The big trailer for Final Fantasy XV in 2015 showed some more story elements. But most of its running time was spent showing child Noctis and his dad hugging. For a fan base that had spent nine years waiting to see this game, such a cryptic trailer was not a big source of amusement. Square Enix answered the complaints by promising that in March 2016, all remaining questions about Final Fantasy XV would be answered. Fans once again could do nothing but sit and wait.

2016: The End?

The cast of Final Fantasy XV drives off.

In March 2016 Square Enix held its Uncovered: Final Fantasy XV event which laid the road map to Final Fantasy XV‘s release date. It also announced an entire galaxy of Final Fantasy XV related materials. The game that once was just a piece of Fabula Nova Crystallis now was its own mini-franchise.

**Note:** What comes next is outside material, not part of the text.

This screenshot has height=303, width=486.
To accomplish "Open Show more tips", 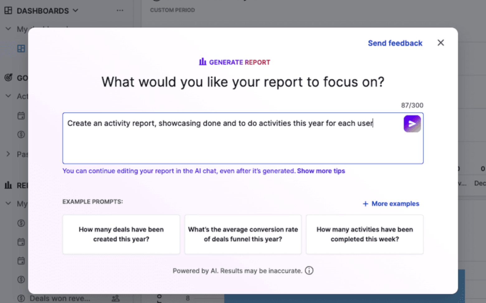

Along with the game came an anime web series, a host of iPhone games, and for some reason a branded Audi car. The biggest news was Kingsglaive: Final Fantasy XV, the first Final Fantasy movie in over a decade. Where once fans could cross their fingers for a trailer a year, Final Fantasy XV has had maybe a dozen trailers or more this year alone.

Of course, even with the finish line clearly in sight, Final Fantasy XV still had one final delay. The game was moved from late September to its current release date of Nov. 29, 2016.

The long ten-year journey for Final Fantasy fans comes down to its final days. Hopefully, Final Fantasy XV lives up to its promises and fan expectations. And hopefully, Final Fantasy XVI‘s development can be a bit shorter!